Driving Value with Analytics: Technology, People, and Strategy

Driving Value, the Right Way

You can’t ignore it. Well, you can, but sticking your head in the sand won’t stop the analytics landscape from changing at breakneck speed. Big data analytics, artificial intelligence, the internet of things, digital twinning, nascent quantum computing—the list of technologies is almost endless. How will you lead your company’s analytics efforts in this maddenly-complex environment?

Do you need to become an expert on each technology? No. Do you need to implement each of these breakthrough technologies?

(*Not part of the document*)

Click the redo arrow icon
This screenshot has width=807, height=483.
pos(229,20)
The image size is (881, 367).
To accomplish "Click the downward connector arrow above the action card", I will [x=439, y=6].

No. Is your competition thinking about this IT revolution and taking action? Absolutely.

Winners in this IT revolution won’t be companies that dabble in every technological toy box that hits the market. Instead, they’ll be the ones that choose the right technology—and the right people to deploy it—for their business, and devise the best strategy to implement it in a way that drives value and produces optimal results quickly and efficiently.


Every business needs some sort of analysis capability. The bigger you are, and the more complex your business is, the more sophisticated technology you need. I don’t need to tell you that. The key to choosing the technology that’s right for you is to look at where you are–and where you want to be–and match the technology to the goals.

A robust technology maturity model (TMM) can help. It can help you assess where you are, and where you want to be, on the technology-sophistication scale. No TMM will fit your business, or maturity stage, perfectly; they’re necessarily generic and wide-ranging in their assessment criteria. However, most of them will give you a pretty good idea of where you are and what the stages beyond your current state are.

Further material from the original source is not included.